Healdsburg, California, USA
Industry experience: 15 years
Originally from New York City, Ted began his custom electronics system integration career in late 2001, pre-wiring residential projects part-time for a CEDIA member company in Colorado. At the time, he was working in a totally unrelated industry and his passion for the technology quickly led to a full time position where he demonstrated a desire to learn more about electronic subsystems and the future of integrated controls. Ted’s experiences in the field as integrator, service technician, and project manager gave him valuable insight into systems design. From 2005 to 2016, his focus was on designing high-end integrated audio and video distribution, lighting control, HVAC, and security systems. In 2009, Ted became a CEDIA Certified Professional Designer.
Ted moved from Colorado to California in 2011 for a system design position in the San Francisco Bay Area. In 2014, Ted began taking business classes through the U.C. Berkeley extension program and earned a Certificate in Business Administration (with distinction) in 2016.
Ted currently works as the Operations Manager for Lavish Theaters Corporation (DBA: Lavish Automation, Lavish Hi-Fi, and Grapevine Communications).
What is your vision for CEDIA to ensure that it remains relevant and prominent in how it serves this fast-paced industry?
Over the past few years, I have heard many industry professionals question CEDIA’s relevance and prominence. CEDIA has always seemed to struggle with being known as “more than just a trade show.” While I think that the annual show will always be a part of what CEDIA is, selling the show and the related operations will allow CEDIA to focus on its education and certification offerings.
Going forward, CEDIA should continue to focus on providing high-quality educational opportunities for its members. Staying relevant will also involve continuing to provide timely information on industry trends to consumers as well as members.
Our industry needs to be better known and understood at the consumer level, and we need to continue to stress the importance of hiring trained professionals. The current trend in our industry is away from custom electronics and towards consumer electronics. We need to focus on the design and installation values that we present. This will involve getting back to our integration roots and helping homeowners figure out which of all of the consumer control options is the best and how best to tie them together. It may mean specialization around the big control manufacturers, or it may mean embracing the diversity and having knowledge of all the consumer products out there. Both can be the right answer and both can be profitable if properly trained and implemented.

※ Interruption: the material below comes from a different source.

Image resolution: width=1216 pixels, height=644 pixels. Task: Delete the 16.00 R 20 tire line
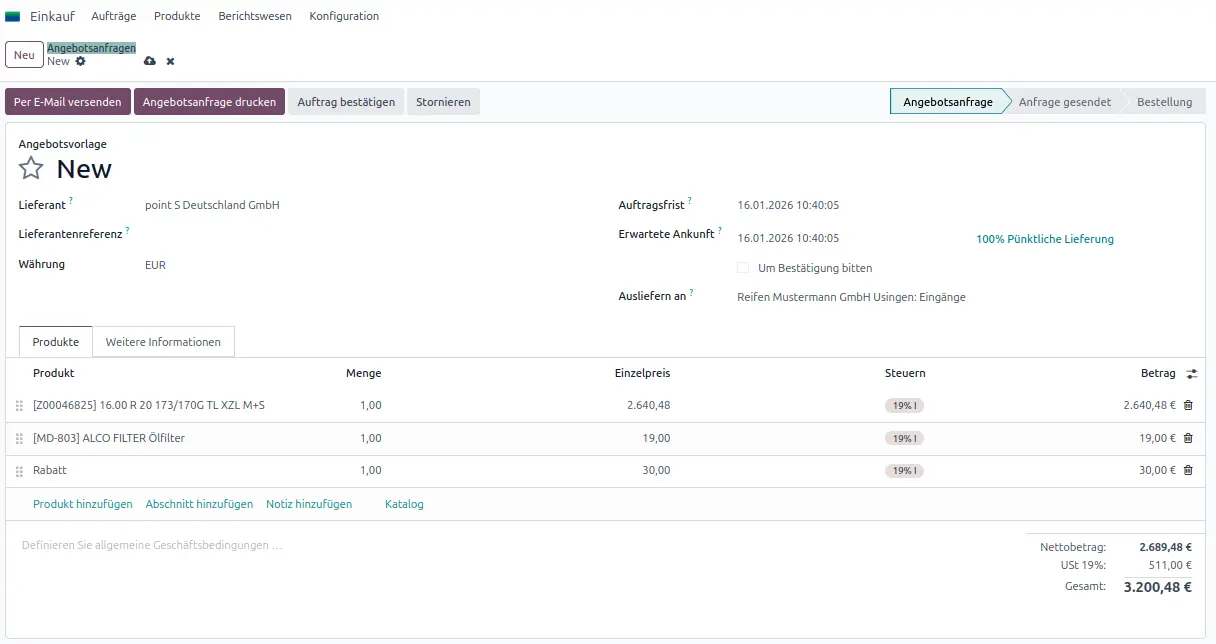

What goals would you expect the board to prioritize over the upcoming years?
Certainly, we need to continue to prioritize adding value to our membership and determining what that value looks like and where it comes from. Do we need to refine or redefine our mission? What are the factors that are critical to our success, relevance, and prominence? How do we leverage those to simultaneously optimize revenue and provide value to our members?
More specifically, the goals in the next few years will need to revolve around the completion of the new headquarters building and optimizing the new space efficiently for planning/development, support, and education; further integration of the CEDIA EMEA membership and development of programs in those areas; continuing to monitor the traditional business model in our industry and suggest new opportunities for growth and profitability for our members.
Where do you see our industry evolving over the next 5 to 10 years?
The importance of reliable network infrastructure will continue to develop as a priority, and we will need to educate consumers and place more of an emphasis on network security. The legitimate (and otherwise) use of our data and usage patterns will continue to evolve and become more and more of a revenue stream for electronics manufacturers. Will it become something that our members as retailers, designers, and installers can use as a revenue stream? Will we become resellers of our customer’s information or continue to allow manufacturers to bypass us? (I am not advocating this, merely posing questions.) Perhaps we will resell advanced security measures that will block or spoof the data-miners on our customer’s behalf.
I think our industry may hit a bit of a bifurcation point where some CEDIA members will choose to remain specialized on specific platforms and others may adopt a “technology handyman” approach and choose to focus on more readily available consumer equipment. These are very different from the “trunk slammers” we used to know, these are tech-savvy people who have a good base of knowledge across a variety of technological systems and equipment. Ikea did not put carpenters out of business, but there are a lot of people who make money assembling Ikea furniture.
The comforting thought is that as consumers become more familiar and comfortable with various control platforms and interfaces, manufacturers will continue to push the boundaries; what was esoteric 10-15 years ago is now commonplace. What are the esoteric things now from a consumer’s view: virtual/augmented reality, video wall matrices, voice control (getting better but not commonplace/reliable yet), holograms, proximity sensors, body scans? As data storage becomes cheaper and networks become more robust and reliable, maybe we will become re-sellers of “cloud” storage and start storing content for our customers.